* _TEXT EXCERPT_
Free «My Psychological Development» Essay Sample

Psychological development of any child will be affected by a number of social issues that one is exposed to, as early as when the brain is fully developed. My childhood experiences were bitter, having suffered from disease at an early age and being that my mother was a single parent after divorce. A child’s life is defined by the age of 7, according to Erikson, however I feel mine began when I was only 6 years old. That is when self-concept and defining what their world is going to be and in turn this is ultimately what shapes their thoughts and behavior. Study by Gobbo and Raccanello, (2011) show that the way an individual narrates past events is associated with the manner in which one copes with negative events in life. Negative events affect the psychological wellbeing and as such, it would be significant to devise ways to positively influence children’s perception, (93).

When I was 6 year old, I was diagnosed with a debilitating, enigmatic disease. I was in the first grade when my grandmother took over the role as caretaker while my mother went off to work. My grandma would get me out of bed, get me dressed, prepare breakfast and send me to school. However, I sincerely believe that handling my situation was not an easy task. Conceptualization of life events in the development of a child can take two divergent courses depending on experiences of wellbeing or suffering. According to Morris as quoted by Gobbo and Raccanello, (2011), “Convergent results supported validity of data indicating that narratives ecologically capture some aspects of children’s perception and provide some hints on the way they give meaning to their experiences,” (392). I was a stubborn child and to be honest, I believe I was affected by the divorce of my parents. In some aspects, there was a regression in some stages of my development in what Mcleod, (2007) calls ideal self not being compatible with real self.

* _DATA FOR ANALYSIS_
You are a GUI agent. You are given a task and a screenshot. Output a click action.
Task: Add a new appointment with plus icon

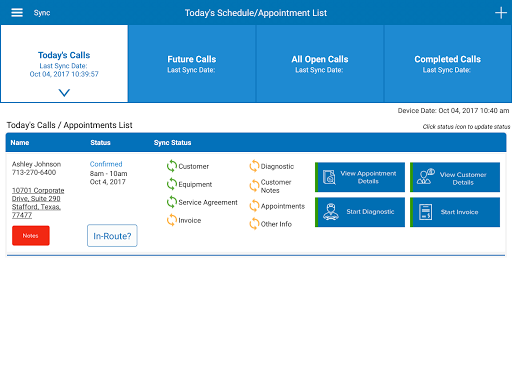tap(501, 13)
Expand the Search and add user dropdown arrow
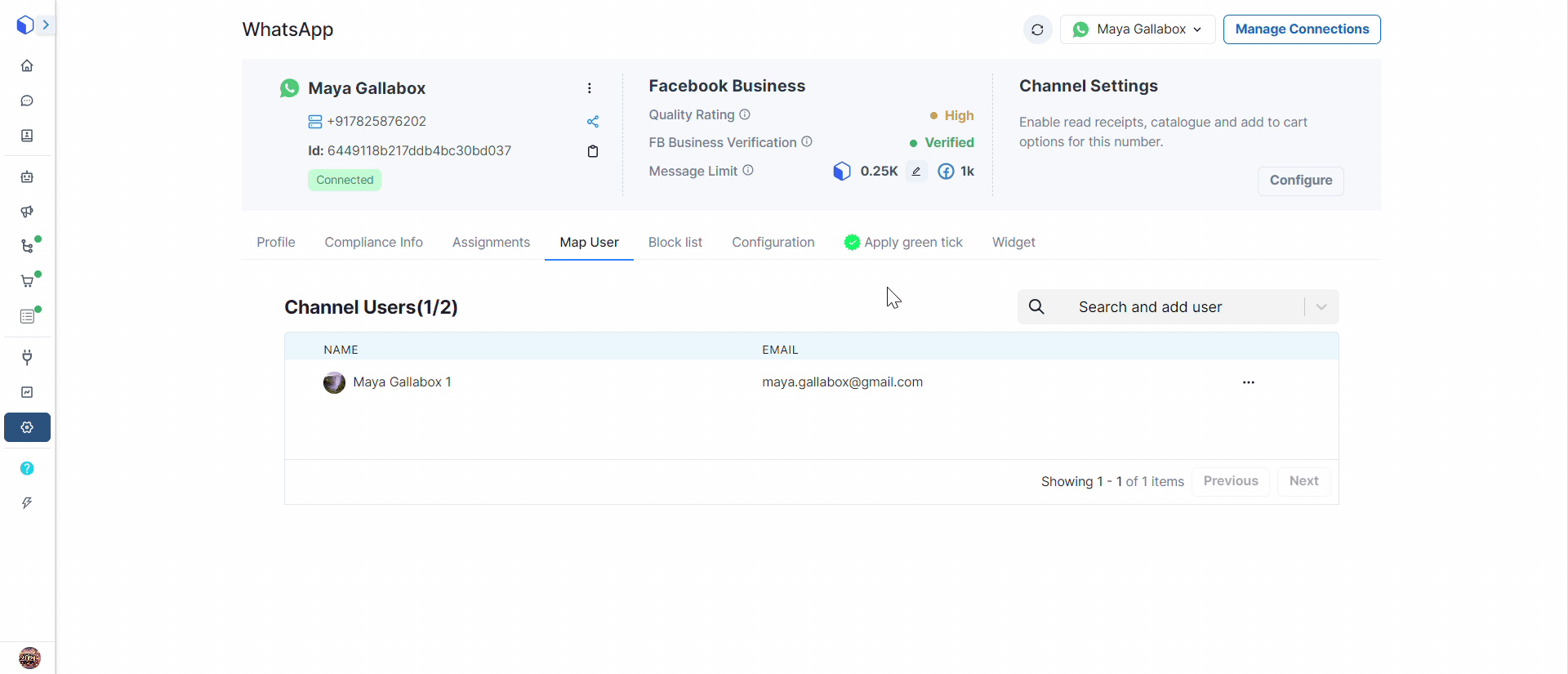The height and width of the screenshot is (674, 1568). tap(1321, 307)
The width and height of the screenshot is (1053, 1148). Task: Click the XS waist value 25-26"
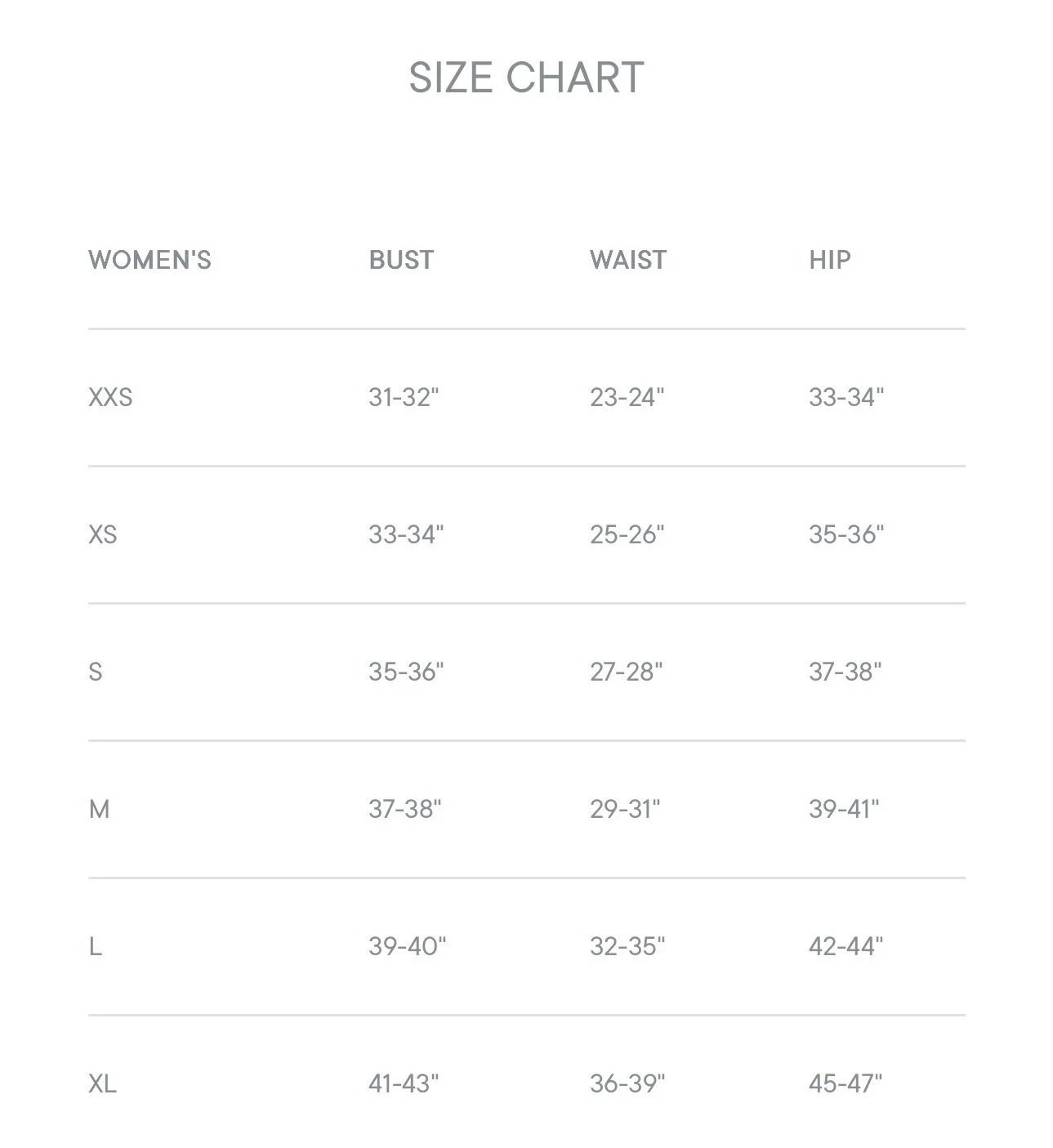[x=627, y=534]
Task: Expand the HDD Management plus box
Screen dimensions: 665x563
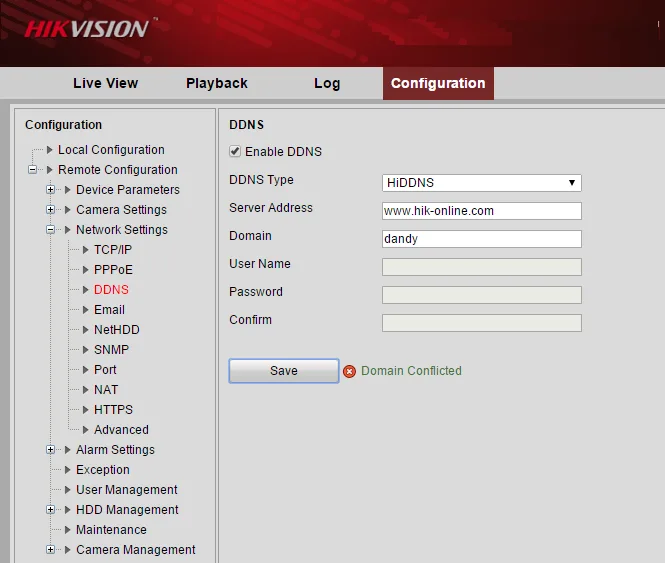Action: tap(50, 510)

* _ACTIVITY LIST_
A) Can you return everything from "Psychological development of" down to "children’s perception, (93)." in the psychological development essay?
B) What reason does the psychological development essay give for saying it would be significant to devise ways to positively influence children's perception?
C) Could you extend the psychological development essay from where it stops?

* _RESULTS FOR THE EXERCISE_
A)
Psychological development of any child will be affected by a number of social issues that one is exposed to, as early as when the brain is fully developed. My childhood experiences were bitter, having suffered from disease at an early age and being that my mother was a single parent after divorce. A child’s life is defined by the age of 7, according to Erikson, however I feel mine began when I was only 6 years old. That is when self-concept and defining what their world is going to be and in turn this is ultimately what shapes their thoughts and behavior. Study by Gobbo and Raccanello, (2011) show that the way an individual narrates past events is associated with the manner in which one copes with negative events in life. Negative events affect the psychological wellbeing and as such, it would be significant to devise ways to positively influence children’s perception, (93).

B) Negative events affect psychological wellbeing, so finding ways to positively influence how children perceive things would be significant.

C)
I had to deal with neuroticism also due with the fact that I had lost my sense of autonomy and no longer had control of my life. This seemed to have affected my psychological and physical development. It was early in the morning on a school day and I remember sitting at my desk coloring and then without warning, I felt an unspeakable rash that spread over my body like a wild fire. I went to the teacher and she was not sure what to think and sent me straight to the school nurse. I became feverish, chilled and very lethargic. My body looked as though I was rolled in a bowl of poison oak.

I remembered next that my mother came back early from job and took me home. The following day I was awakened by horrific pain, only to find that I was in hospital bed. My mother and grandparents were aghast by the suffering I went through. I was quickly taken to the emergency room and was admitted in the hospital. Years later, later I finally diagnosed with Juvenile Rheumatoid Arthritis. Not many had heard of the disease and frankly for the most part doctors did not know how to treat the disease because it was an unknown medical condition. I was in and out of hospital for quite some time and as such, my education was compromised. Attempts by my educator to give me home-based schooling bore no fruit, as I could not retain anything. Research by development psychologists show that body conditions like effects of diseases is more related to suffering whereas wellbeing of is determined by emotional events. Gobbo and Raccanello, (2011) Children aged 9 year and above normally narrate psychological aspects of their suffering rather than physical events, (392). This is a true definition of what I encountered that stuck to my mind until today.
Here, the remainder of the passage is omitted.